Re: 'legal' / 'important' and cascading order

Wolfgang Rieger writes:
 > The following example shows a problem connected with the use of
 > 'legal'or 'important' and the cascading order:
 > 
 > Example:
 > 
 > Rule 1:
 > 
 > spec1 { prop1 : value1 !important;
 > 	prop2 : value2; }
 > Rule 2:
 > 
 > spec2 { prop1 : value1;
 > 	prop2 : value2 !important; }

This is (like you said) equivalent to:

    spec1 { prop1 : value1 !important }
    spec1 { prop2 : value2 }
    spec2 { prop1 : value1 }
    spec2 { prop2 : value2 !important }

The way I would implement it is to store all rules sorted (or rather:
hashed) on property:

    property  head  rest    specificity  weight      source  values
    -------------------------------------------------------------
    prop1     ..  .- spec1  ...          !important  author  value1
              ..  |  spec2  ...          normal      author  value1
                  |
    prop2     ..  `- spec1  ...          normal      author  value2
              ..     spec2  ...          !important  author  value2

The vertical lines suggest that to save space the selectors can have
shared pointers. The `head' is the final part of the selector (the
element on which the property is set). The `rest' is the rest of the
selector (the parts before the element).

For each element encountered in the HTML source and for each property
that is examined for that element, the list of 5-tuples (head, rest of
selector, weight, source, value) will be traversed:

for each 5-tuple:

   0. if the head is unequal to the current HTML element, skip it
   1. if the weight is lower than the best match sofar, skip it
   2. if the source is lower (reader < author) than the best sofar, skip it
   3. if the specificity is lower than the best sofar, skip it
   4. otherwise, match the rest of the selector against the context
      if it matches, this becomes the best sofar.

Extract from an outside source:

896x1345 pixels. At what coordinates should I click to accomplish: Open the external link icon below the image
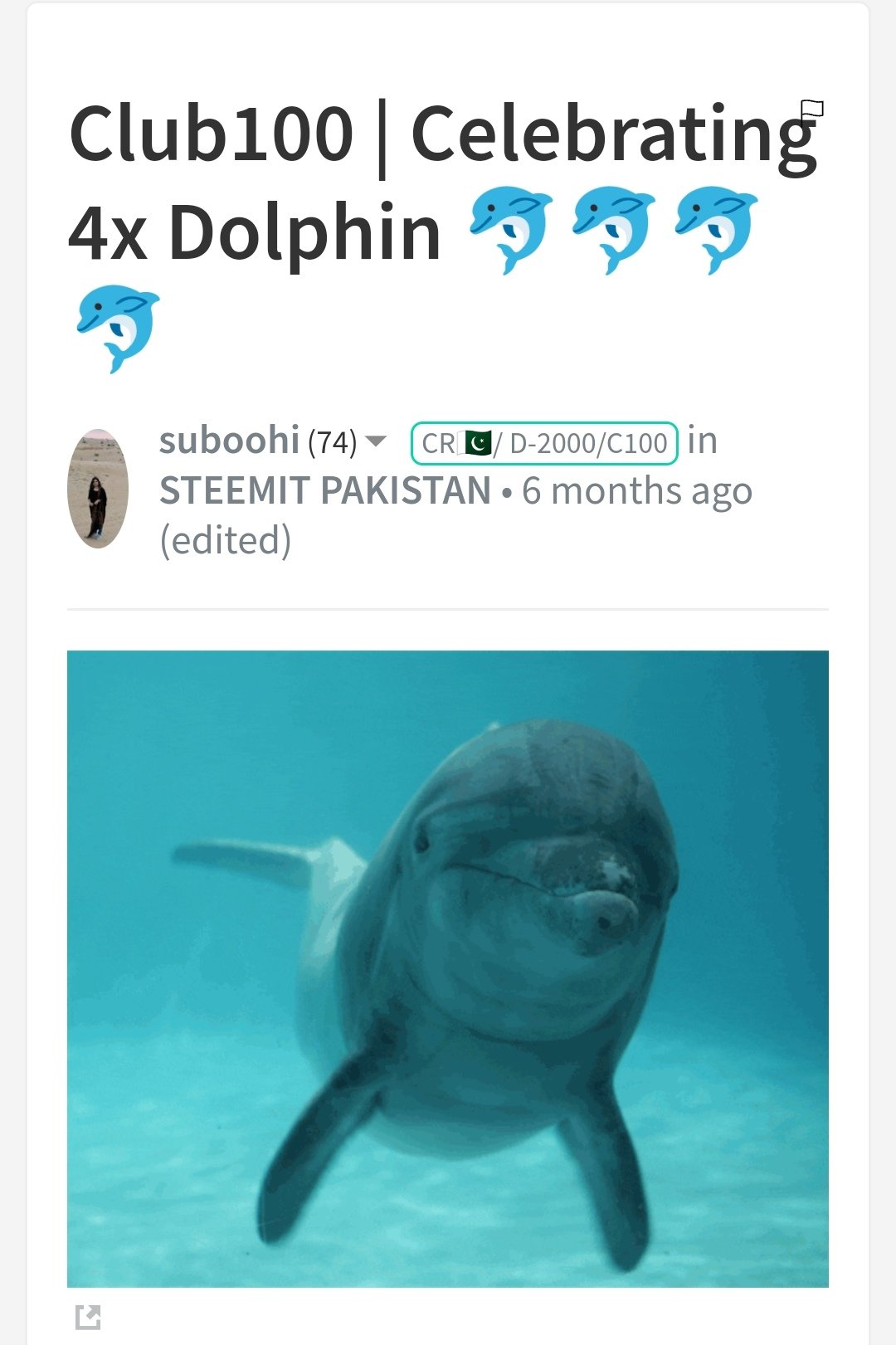88,1317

There isn't much you can do to speed this up. 0, 1, 2, and 3 are
simple integer comparisons, 4 is the expensive part. Trying to sort by
weight, source and specifity may help avoid unnecessary steps 4, but
could easily cost more than it wins. (Unless you expect that selectors
will be long. We expect most of them to be short: one or two simple
selectors.)

However, see below for another way to avoid doing 4 too often.

 > Assume that spec1 and spec2 both apply to the element under
 > consideration. Now, when looking for the value of prop1, rule1 takes
 > precedence other rule2, while when looking for the value of prop2,
 > rule2 takes precedence over rule1.

Correct.

 > To handle this, one could use a data structure where simple selectors
 > are paired with declaration lists (i.e. groups of property-value
 > pairs). In this case, (in effect) one would have to sort lists of such
 > strutures with matching simple selectors each time one is looking for
 > a property.

I assume you mean `selector' rather than `simple selector'? According
to the grammar, the expression

    H1 EM, DIV P B, STRONG, H5 {...}

contains 4 selectors, with 2 + 3 + 1 + 1 = 7 simple selectors.

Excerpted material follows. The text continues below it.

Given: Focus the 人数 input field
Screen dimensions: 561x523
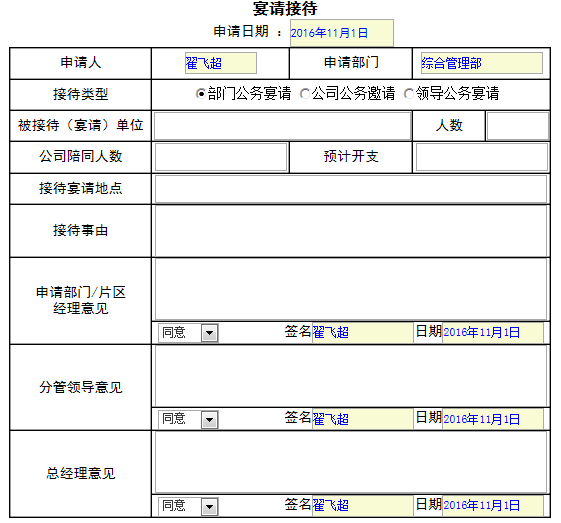Looking at the screenshot, I should 518,126.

 > Or one could use simple selectors paired with property-value pairs.
 > This list would have to be sorted only once (according to the rules
 > given in section 3.2 of the draft). The first pair with matching
 > selector and property value would provide the property value.
 > 
 > However, there are two drawbacks with the second approach:
 > 
 > 1. To find the value for a given property, one would have to match a
 > list with all property-value pairs and matching selectors.
 > 2. If there is a rule with 10 simple selectors and 20 property-value
 > pairs, this rule alone produces a list with 200 items.

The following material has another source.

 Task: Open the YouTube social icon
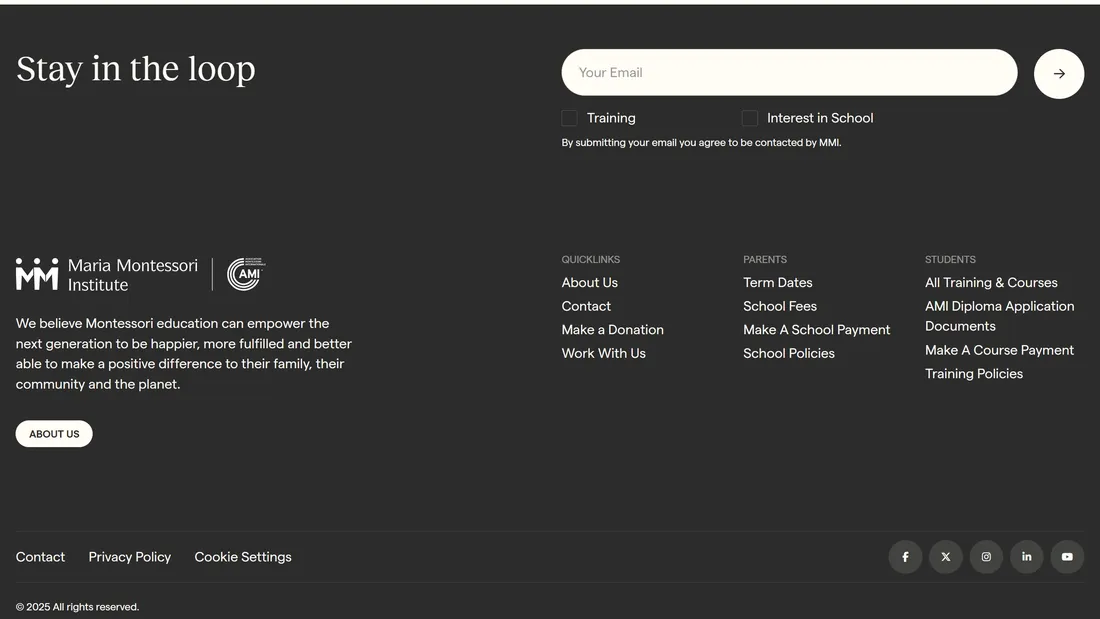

I guess you refer to a rule like:

    spec1, spec2, spec3, ..., spec10 {
        prop1: value1;
        prop2: value3;
        ...
        prop20: value20
    }

This would indeed mean the 200 rules:

    spec1 { prop1: value1 }    /* 1 */
    spec1 { prop2: value2 }    /* 2 */
    ...
    spec1 { prop20: value20 }  /* 20 */
    spec2 { prop1: value1 }    /* 21 */
    spec2 { prop2: value2 }    /* 22 */
    ...
    spec2 { prop20: value20 }  /* 40 */
    ...
    spec10 { prop20: value20 } /* 200 */

But if the data structure is able to share the memory for the
selectors, the abbreviated rule takes much less space, while still
being equivalent: each of the 10 selectors is stored only once, versus
10 times in the expanded case.

Moreover, using the ability of the parser and the datastructures to
share the selectors, one could also share the results of matching the
selectors (step 4 above): if a selector matched or failed to match,
the result is stored in the selector itself. The next time step 4 is
executed, one can see that the selector has already been matched and
use the result immediately.

Of course, when starting to process the next element from the HTML
source, all stored results will have to be invalidated. The easiest
way is to store a sequence number along with the result. The sequence
number would be incremented when a new HTML element is processed.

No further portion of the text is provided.